Conocedor de la casa, como si llevara muchos años en el club blanco, el técnico sabe de la necesidad de activar al público a través del juego. No se caracteriza el feudo blanco por entrar en el partido. Siempre aparece expectante, barruntando lo que deparará cada encuentro. Es por eso que precisa de un fútbol eléctrico para entrar en combustión, para sentir. “Creo que si el equipo juega bien el Bernabéu siempre ha sido un estadio que ayuda mucho. La gente dentro del campo es muy cálida. Si el equipo juega bien no tendremos problemas”, afirma el italiano. Con Xabi Alonso aún en la enfermería, “está cerca pero aún no está listo”, se prevé la presencia de cuatro centrocampistas de distinto perfil.

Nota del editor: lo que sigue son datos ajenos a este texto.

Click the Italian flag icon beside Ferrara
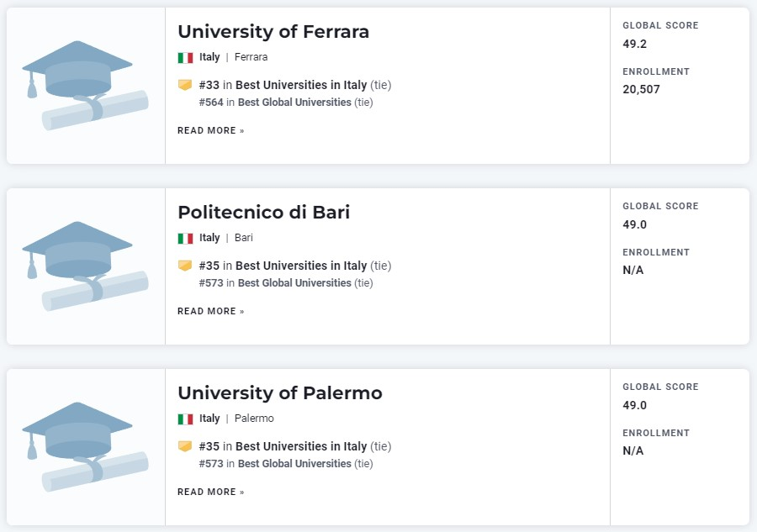pos(185,58)
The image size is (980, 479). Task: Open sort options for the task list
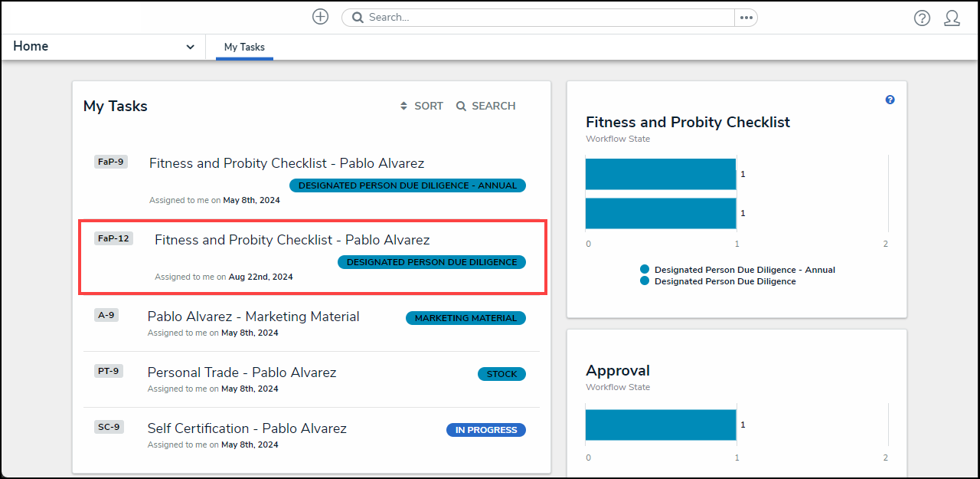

Con la duda de si el Casemiro adelanta a Khedira como tercer pivote, toda vez que se presumen titulares a Alonso e Illarramendi, el Madrid formará con una línea de tres volantes con Modric, Isco y Özil. Tres artistas que parecen haber mezclado bien, a tenor por lo visto en la pretemporada. El croata, mirado con lupa en su primera campaña en Chamartín y que solo despegó tras el duelo en Old Trafford, parece haber ganado galones en este curso. Ausente Alonso, será el encargado de llevar la manija del equipo. Fiado el juego del equipo a los ‘buenos’, Ancelotti vuelve a poner los focos sobre el césped. El fútbol, a los futbolistas.